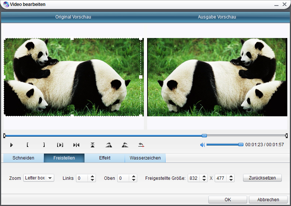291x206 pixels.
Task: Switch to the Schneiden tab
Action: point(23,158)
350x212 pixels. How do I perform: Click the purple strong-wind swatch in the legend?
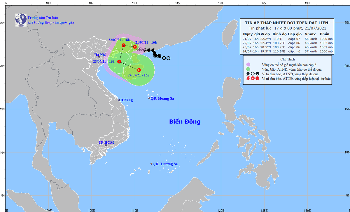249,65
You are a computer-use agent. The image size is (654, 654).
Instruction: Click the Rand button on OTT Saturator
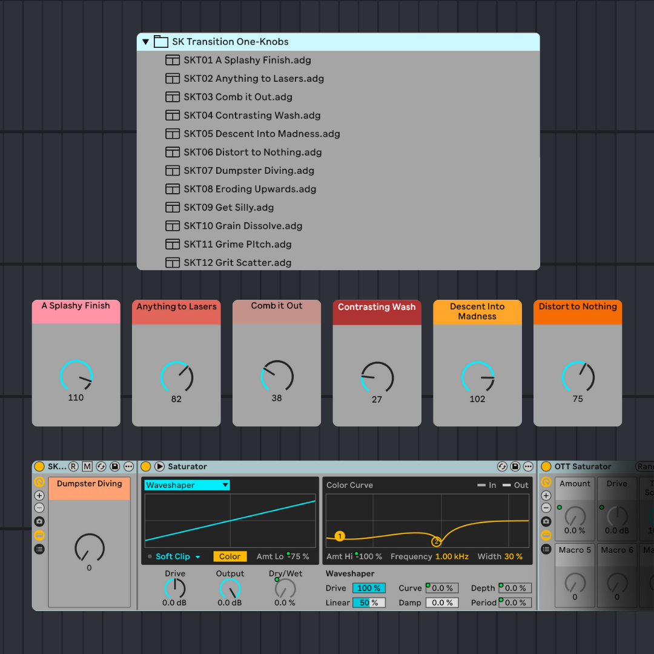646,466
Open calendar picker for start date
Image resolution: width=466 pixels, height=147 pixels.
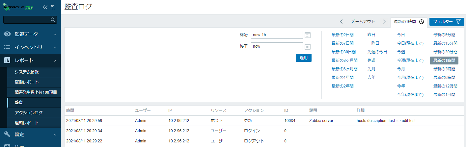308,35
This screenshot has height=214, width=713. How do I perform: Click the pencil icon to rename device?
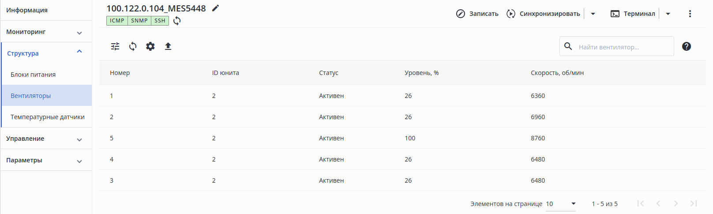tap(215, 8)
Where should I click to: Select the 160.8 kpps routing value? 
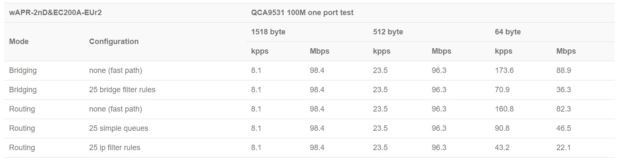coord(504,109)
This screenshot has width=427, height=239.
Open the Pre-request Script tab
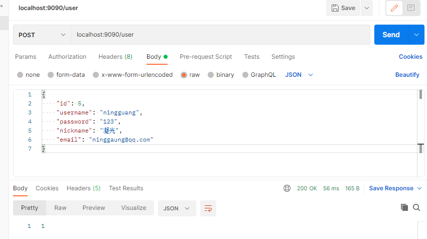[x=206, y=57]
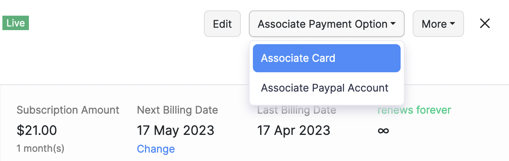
········
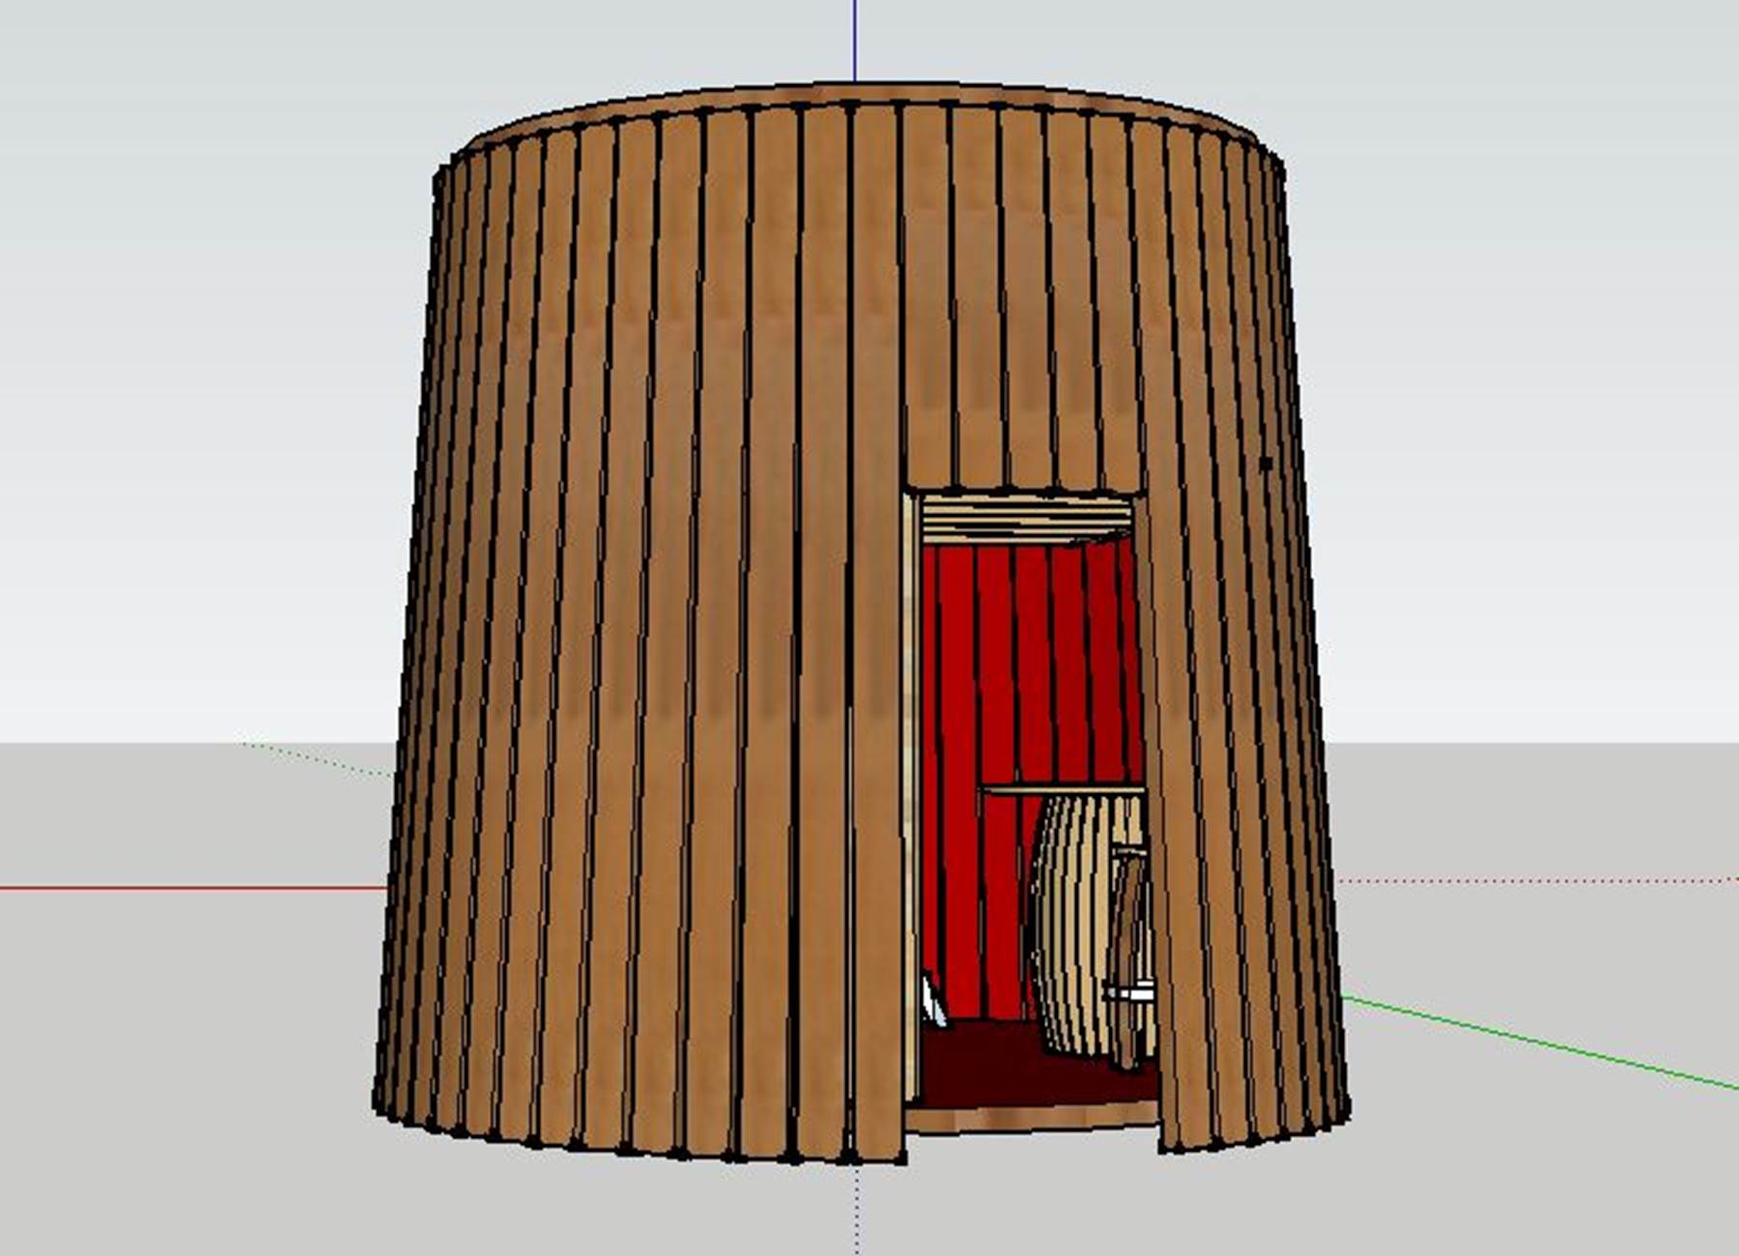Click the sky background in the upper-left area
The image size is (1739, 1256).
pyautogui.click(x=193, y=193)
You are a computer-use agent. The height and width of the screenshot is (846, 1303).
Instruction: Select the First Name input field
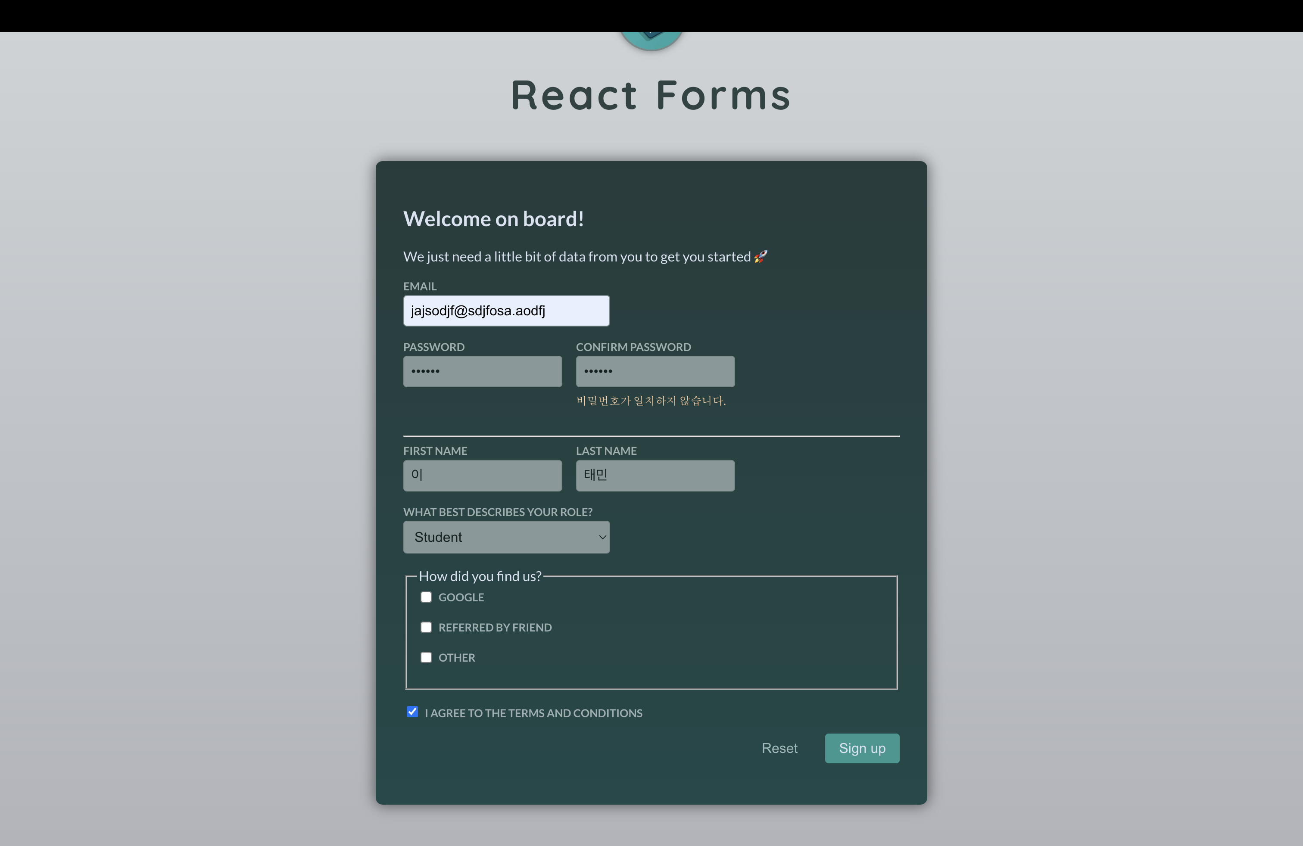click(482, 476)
········
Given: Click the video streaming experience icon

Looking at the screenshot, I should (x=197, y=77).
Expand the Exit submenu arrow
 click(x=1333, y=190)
········
> How to complete this task
Of all the lines in the records, how many have the word "agent"? Write only the number.

> Solution to the problem
2